** YOUR TASK **
From the line containing "Task: Open the" to the line containing "The height and width of the screenshot is (544, 766)." in the records below, set down every line exactly as it stands, both ends included, and skip the pictures.
-- EXERCISE INPUTS follows --
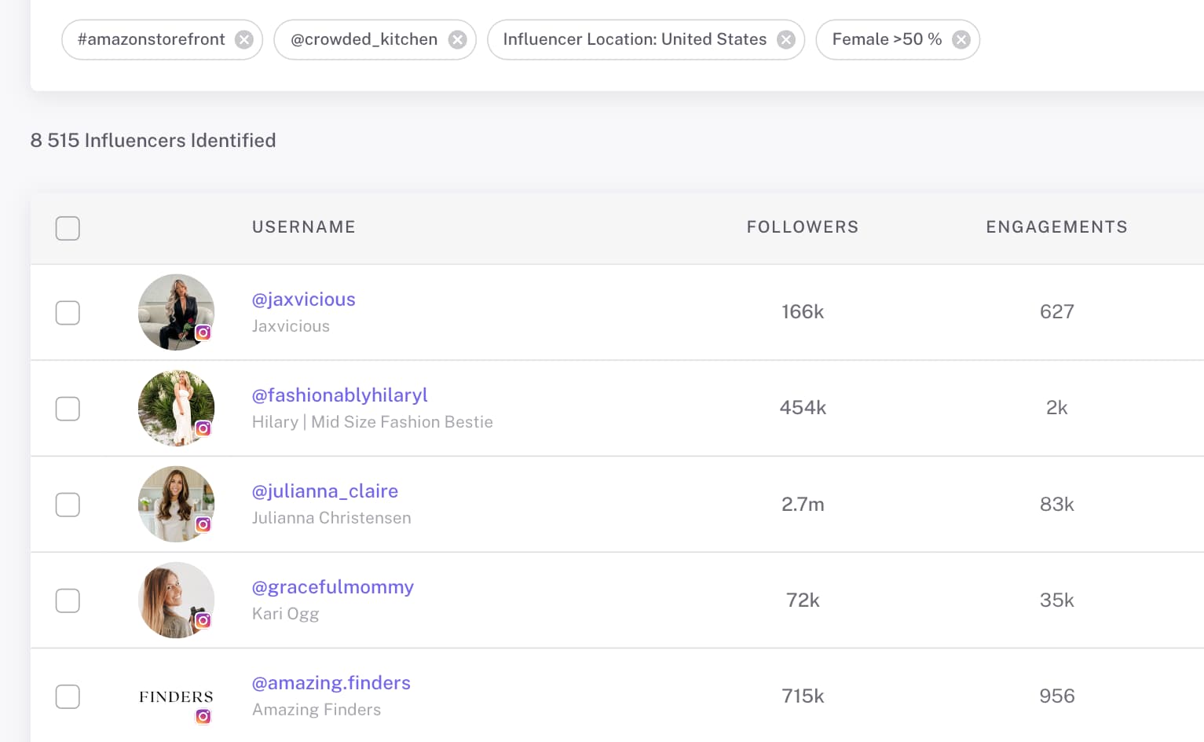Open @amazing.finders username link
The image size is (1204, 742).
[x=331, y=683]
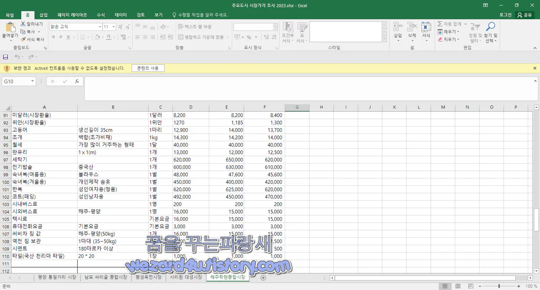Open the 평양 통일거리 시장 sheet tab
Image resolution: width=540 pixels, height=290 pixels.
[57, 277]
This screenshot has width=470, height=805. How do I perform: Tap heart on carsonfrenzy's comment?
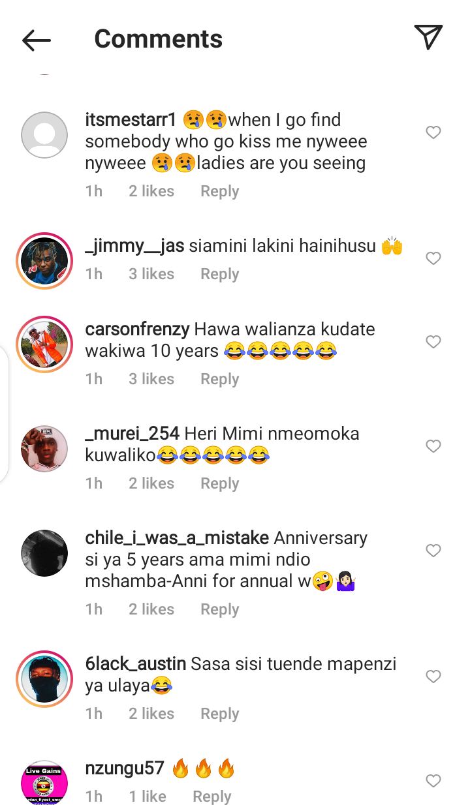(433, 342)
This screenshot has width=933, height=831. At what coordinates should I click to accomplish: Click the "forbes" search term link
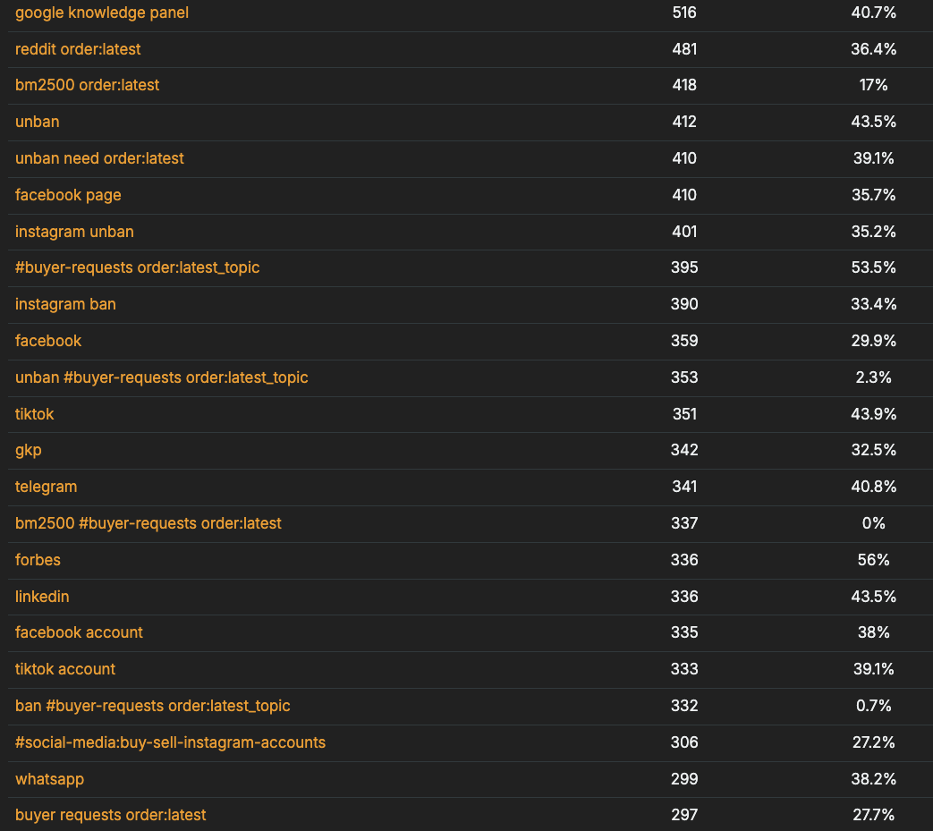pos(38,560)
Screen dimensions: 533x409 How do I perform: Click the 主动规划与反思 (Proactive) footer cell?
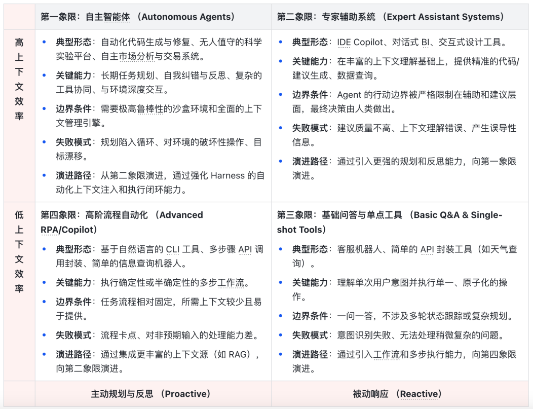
-- EXERCISE INPUTS concluded --
-- EXERCISE INPUTS follows --
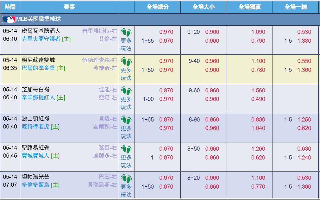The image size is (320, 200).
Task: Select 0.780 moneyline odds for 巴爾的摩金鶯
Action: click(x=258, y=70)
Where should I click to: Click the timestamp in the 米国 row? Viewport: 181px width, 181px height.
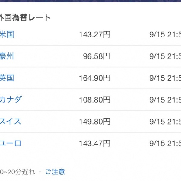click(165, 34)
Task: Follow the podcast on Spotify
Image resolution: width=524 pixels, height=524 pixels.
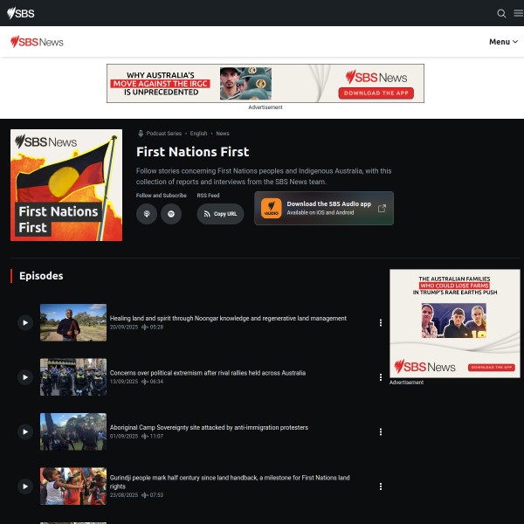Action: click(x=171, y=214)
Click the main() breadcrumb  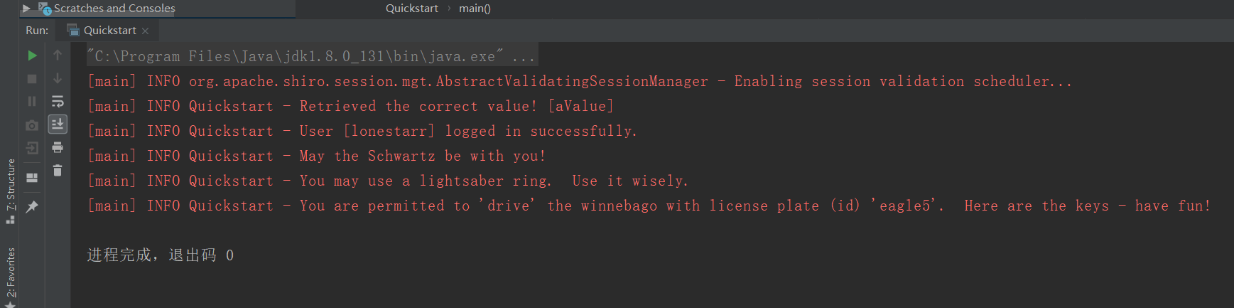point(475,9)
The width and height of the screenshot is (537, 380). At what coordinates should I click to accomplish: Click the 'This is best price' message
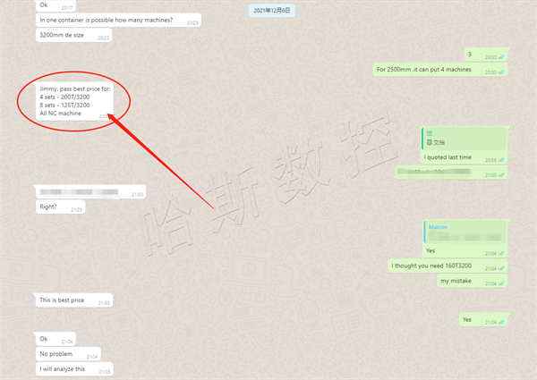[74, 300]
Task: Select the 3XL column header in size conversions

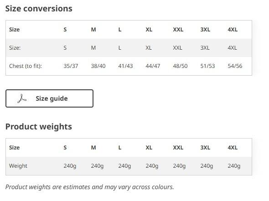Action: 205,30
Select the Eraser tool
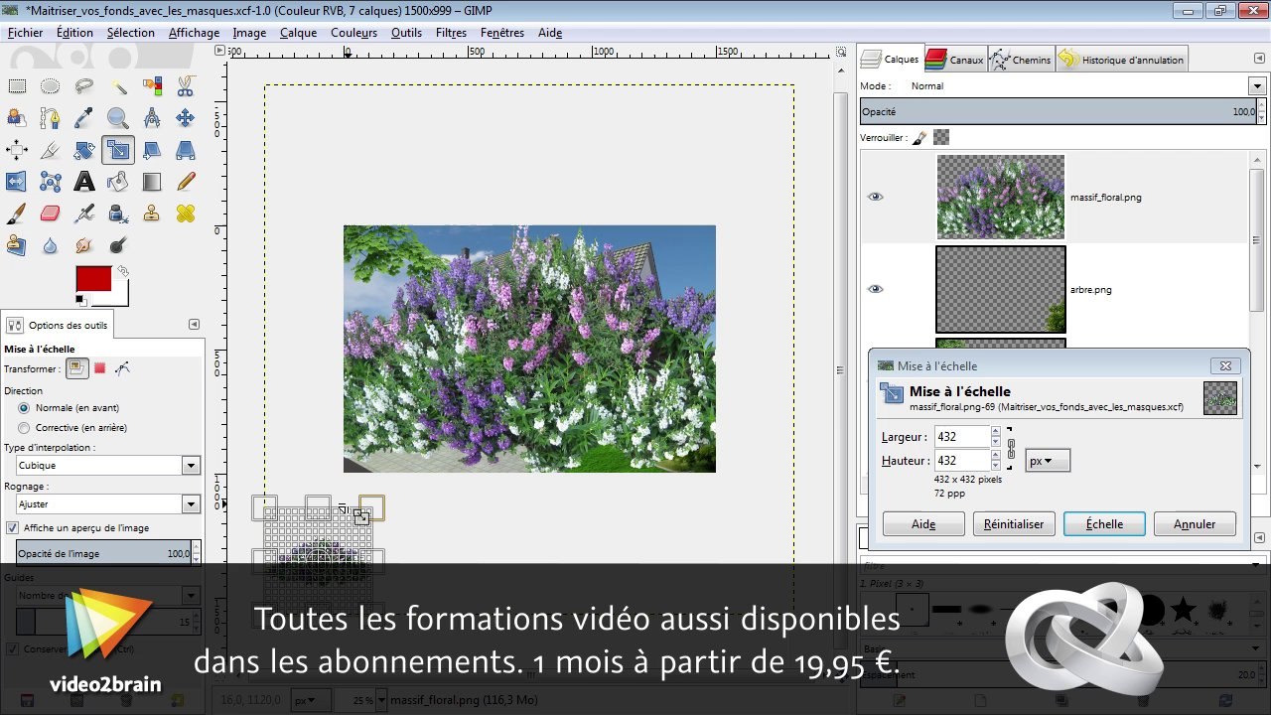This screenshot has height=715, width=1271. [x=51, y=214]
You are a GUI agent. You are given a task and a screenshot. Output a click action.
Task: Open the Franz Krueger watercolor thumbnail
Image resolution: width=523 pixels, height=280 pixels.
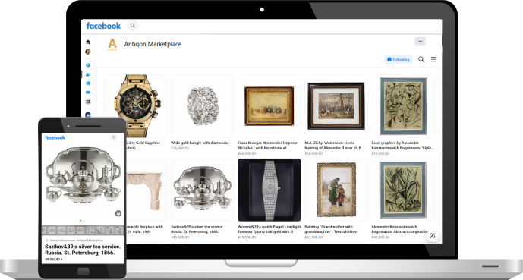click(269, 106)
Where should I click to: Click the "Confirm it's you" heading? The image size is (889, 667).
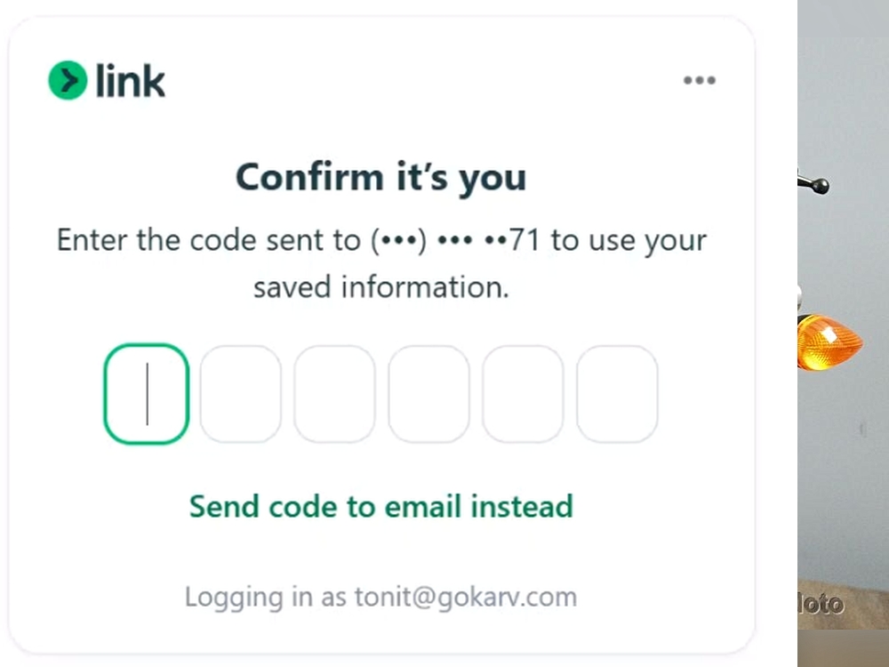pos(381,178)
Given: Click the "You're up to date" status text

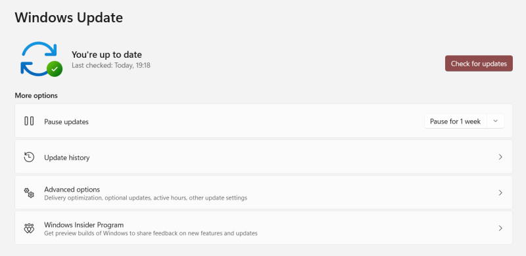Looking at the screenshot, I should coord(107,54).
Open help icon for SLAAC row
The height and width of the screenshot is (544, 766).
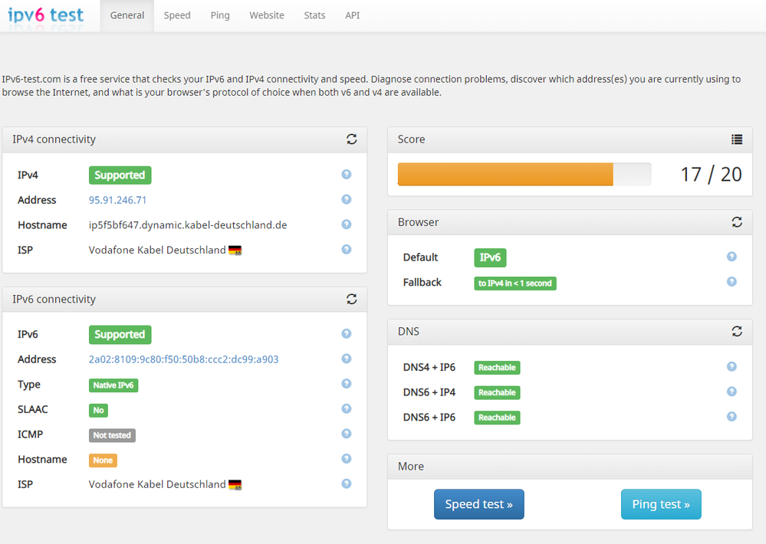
-- EXERCISE INPUTS concluded --
-- EXERCISE INPUTS follows --
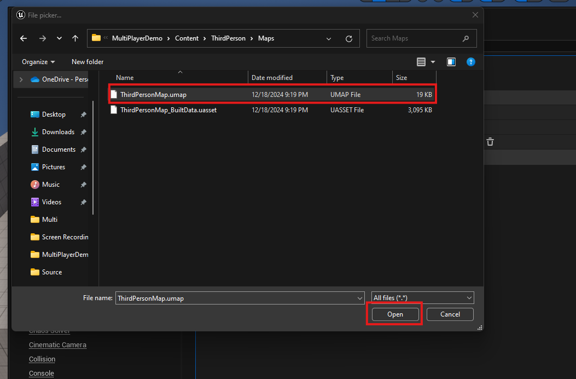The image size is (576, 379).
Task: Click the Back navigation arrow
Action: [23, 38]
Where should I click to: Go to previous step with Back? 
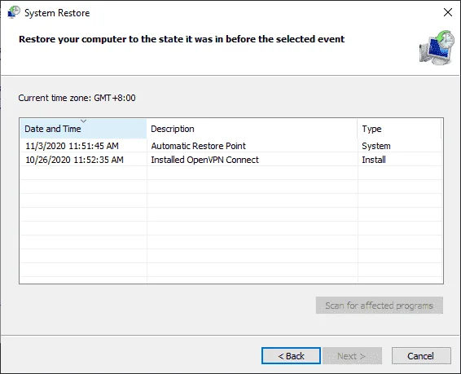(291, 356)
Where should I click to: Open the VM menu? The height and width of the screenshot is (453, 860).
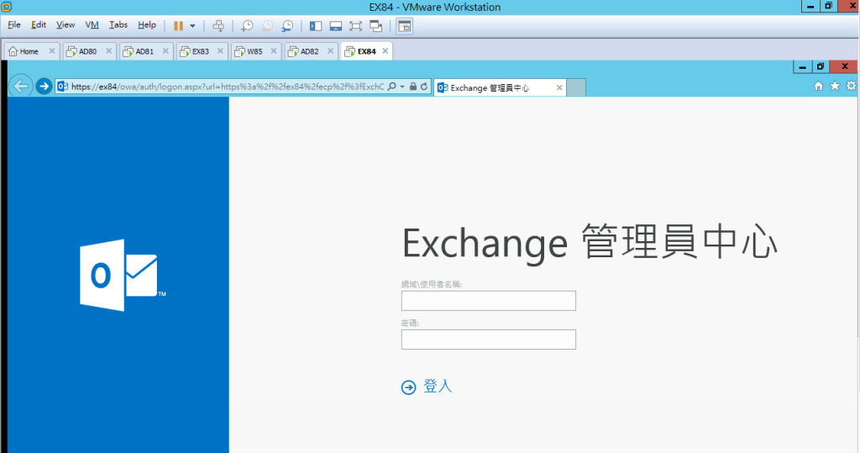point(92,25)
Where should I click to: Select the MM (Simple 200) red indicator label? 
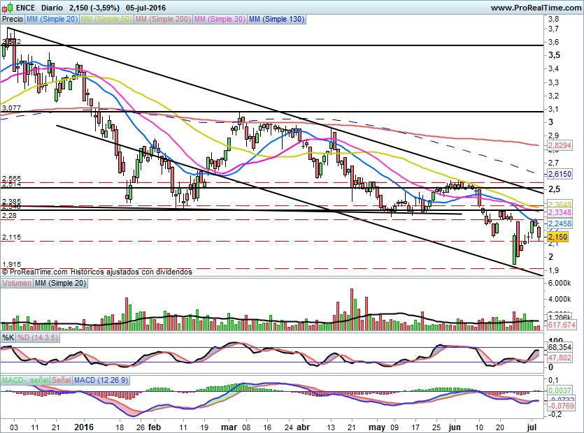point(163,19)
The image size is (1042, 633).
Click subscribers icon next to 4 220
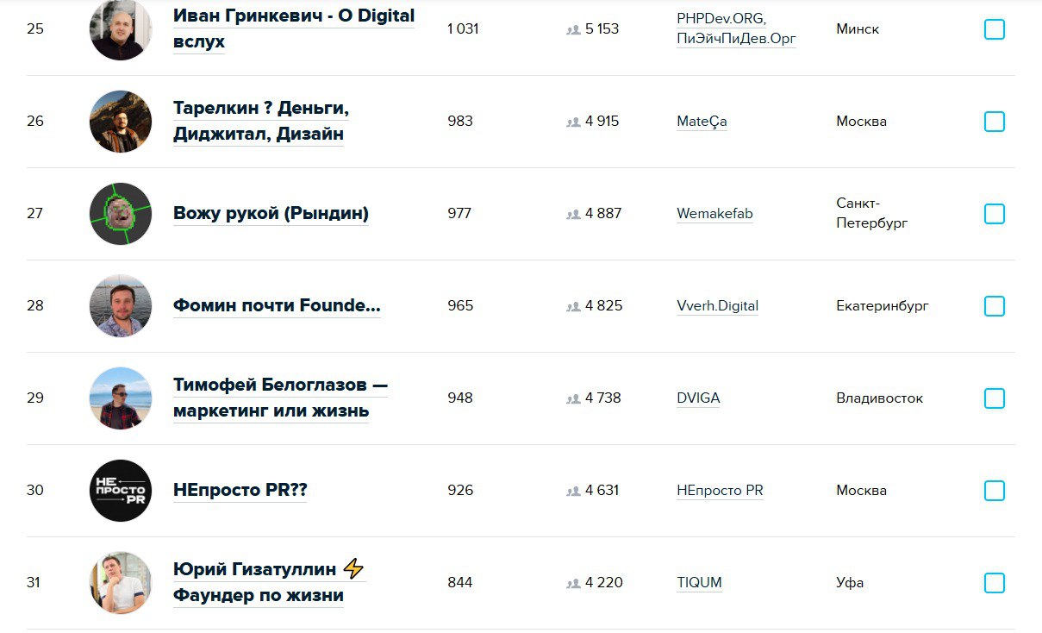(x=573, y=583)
-- EXERCISE INPUTS concluded --
** REPLY **
Task: Open the Franz Krueger watercolor thumbnail
Image resolution: width=523 pixels, height=280 pixels.
click(269, 106)
Where should I click to: Click the "Confirm it's you" heading? The image size is (889, 667).
pos(381,178)
Given: Click the "You're up to date" status text

Looking at the screenshot, I should coord(107,54).
Open help icon for SLAAC row
The height and width of the screenshot is (544, 766).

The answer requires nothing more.